Economists Janet Currie and Hannes Schwandt of Princeton University took a new approach to resolving this long-standing question, using data from the vital statistics offices in New Jersey, New York, and Pennsylvania about births between 1994 and 2006. To control for socioeconomic status, their study looked only at siblings born to the same mother. And lo and behold, seasonal patterns persist, they report online today in the Proceedings of the National Academy of Sciences.
May is the most unfavorable time to get pregnant, the study finds. Babies conceived this month (and thus delivered in winter) were 13% more likely to be born premature, and their gestation time was almost a week below the average, Currie and Schwandt report.
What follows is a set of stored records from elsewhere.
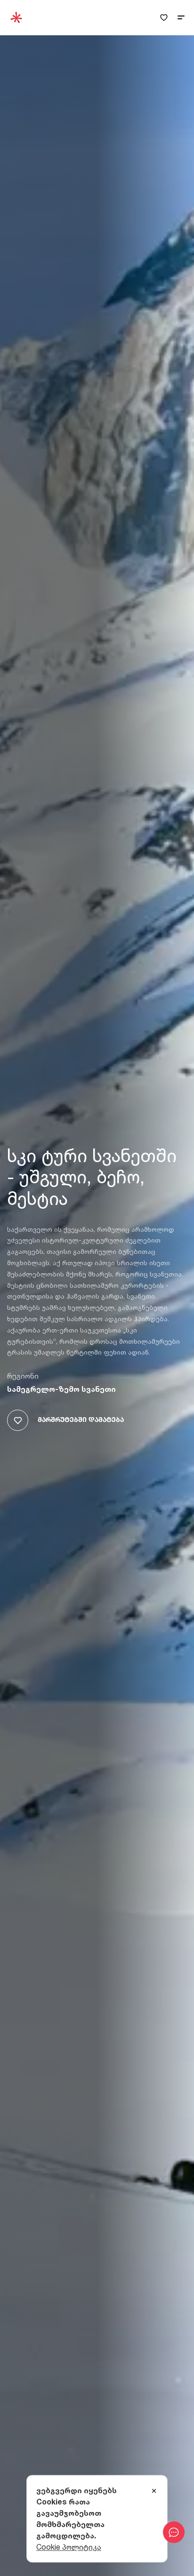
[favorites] (164, 17)
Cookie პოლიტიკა (68, 2547)
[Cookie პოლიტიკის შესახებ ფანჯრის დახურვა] (154, 2491)
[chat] (174, 2532)
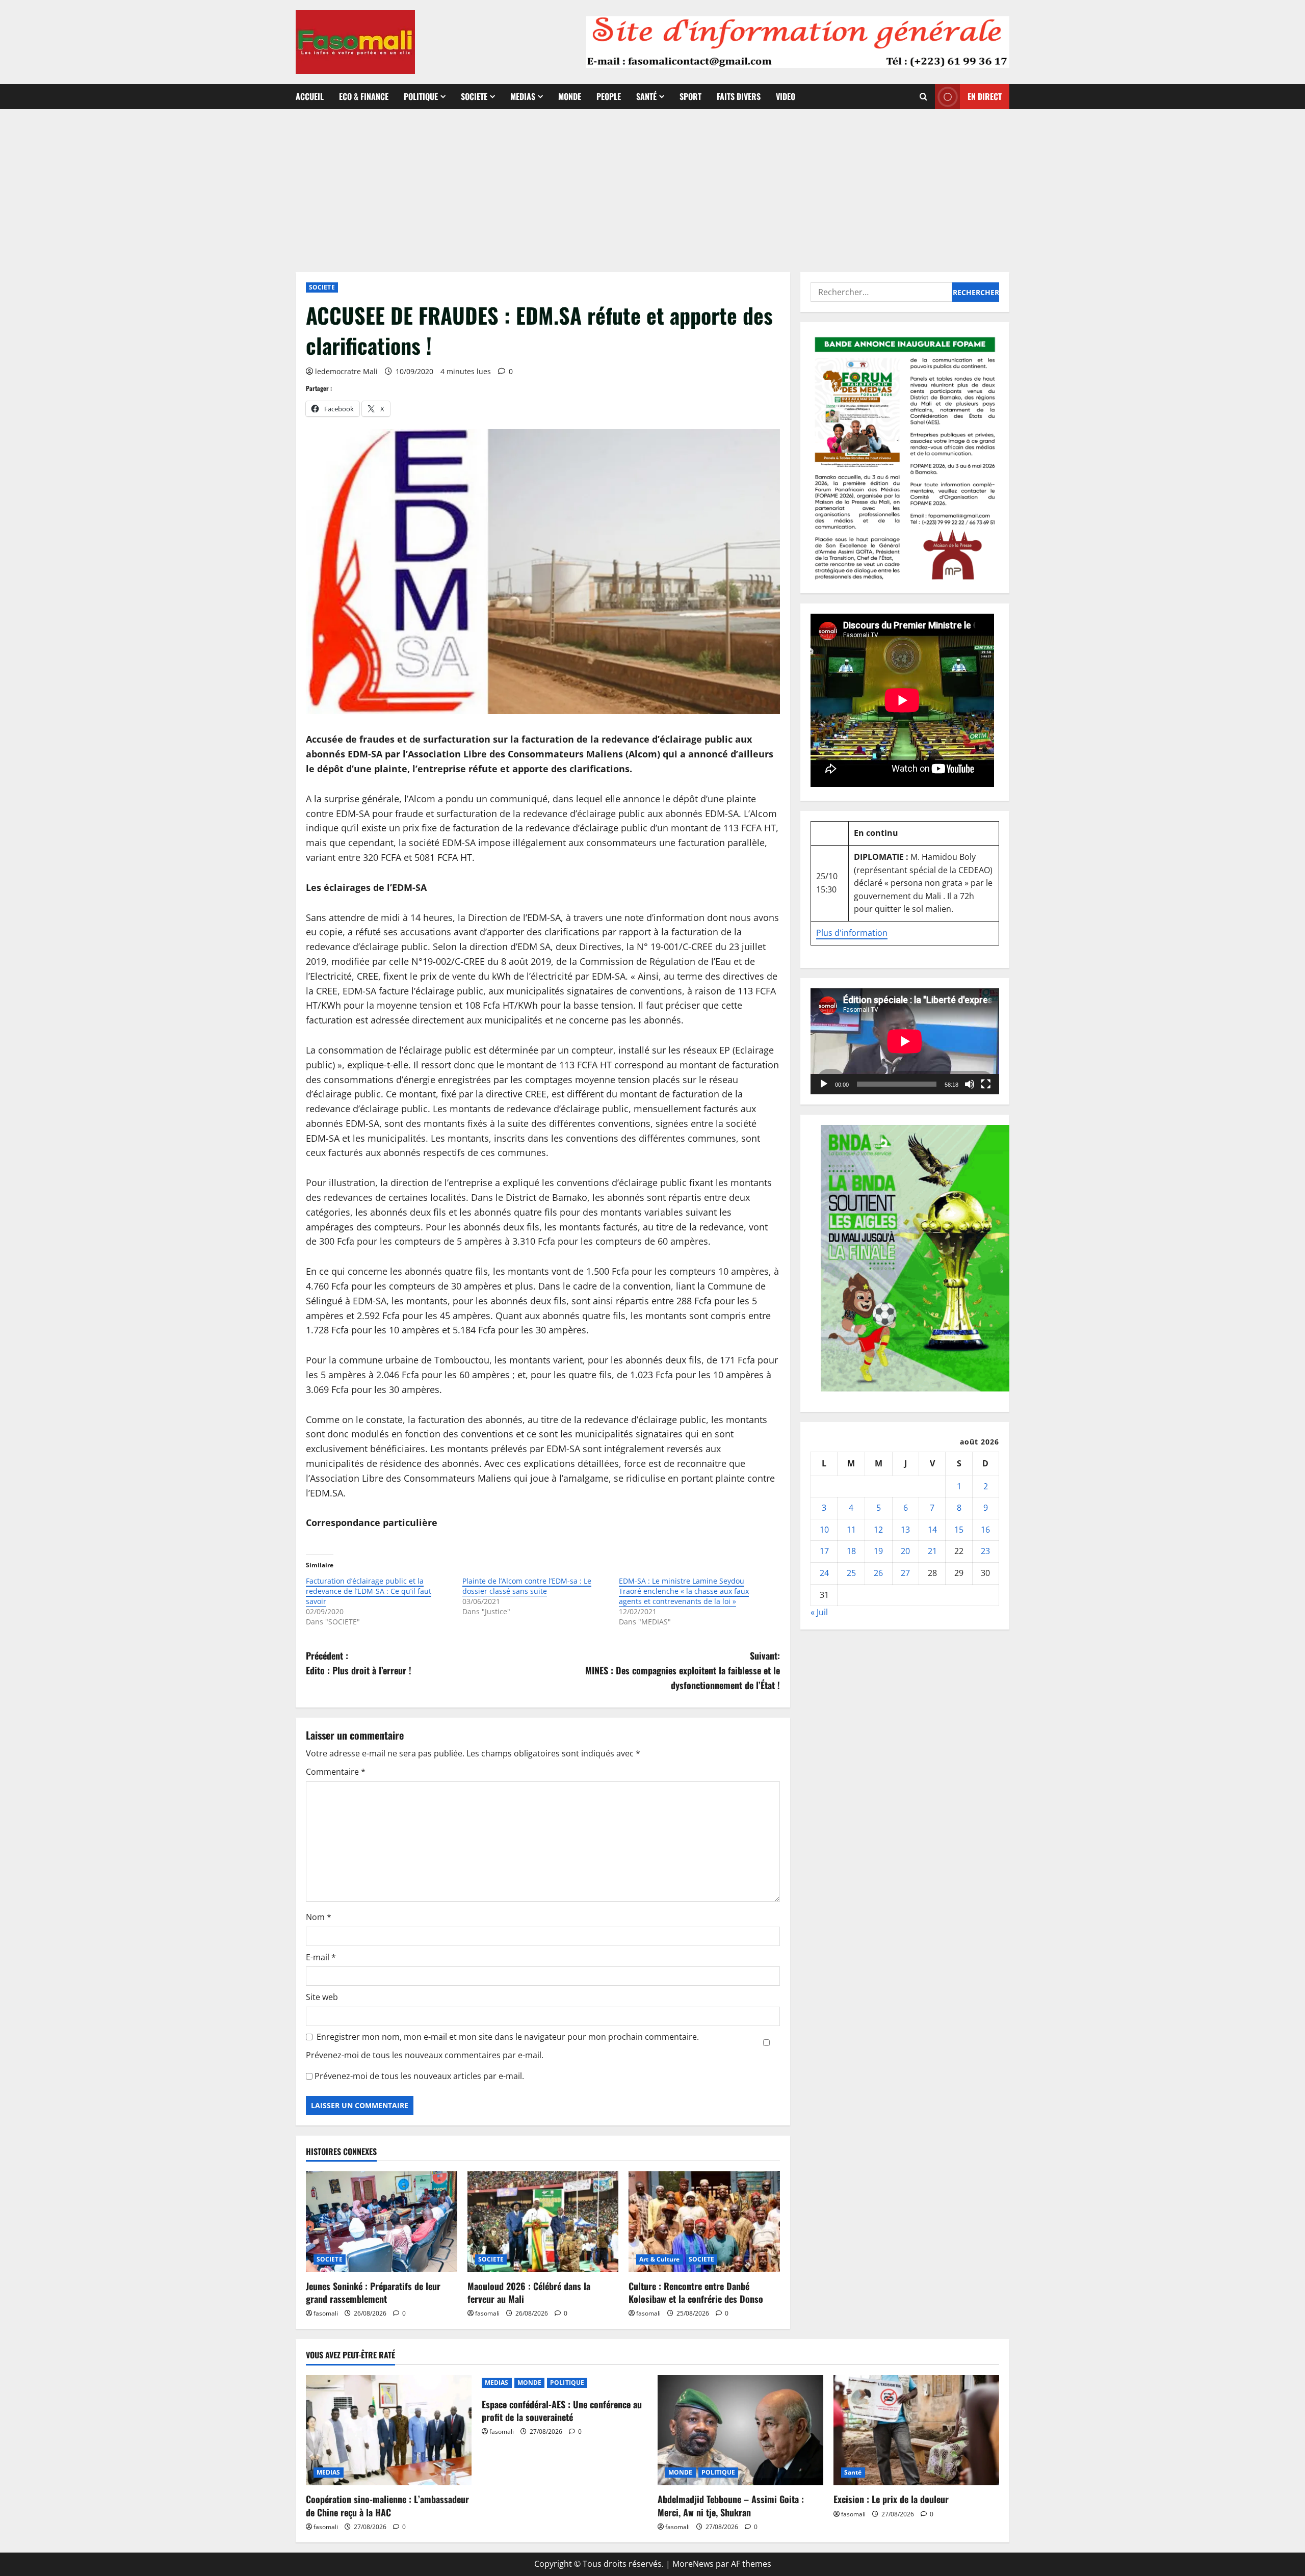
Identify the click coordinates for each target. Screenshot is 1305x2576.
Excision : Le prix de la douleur (891, 2499)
Because low birth weight and prematurity have been linked to diverse health problems—weaker immune systems, poorer vision and hearing, and slower cognitive development—this variation could help explain differences later in life. The study found that for conceptions between January and May, gestation length declined by about a week before shooting back up to average length in June.
In terms of birth weight, summer was the best time to conceive. The team found that mothers who conceived from June through August gained more weight during their pregnancies and gave birth to infants who were, on average, about 8 grams heavier than in other months.
The researchers then looked to Centers for Disease Control and Prevention data and found that the annual dip in gestation length closely aligns with the time when the most patients visited the doctor for flulike symptoms. In 2009, when the H1N1 pandemic struck about 2 months earlier than a typical flu season, the dip in gestation time came earlier, too, and was more dramatic. Currie and Schwandt suggest that flu could cause mothers to deliver early. "I think it really gives support to the idea that pregnant women should be vaccinated for flu," Currie says.
A few days' difference in gestation length is small but significant, notes Hyagriv Simhan, a maternal and fetal doctor at the University of Pittsburgh School of Medicine in Pennsylvania who was not involved in the work. Although babies born less than a month premature don't usually face significant health costs, he says that the difference is meaningful when averaged over a large population. Simhan, whose own research has suggested a link between influenza and early delivery, says that flu is a likely factor in newborn health, but not the only one. For example, he notes, vitamin D levels that dip at important points in fetal development could also be important.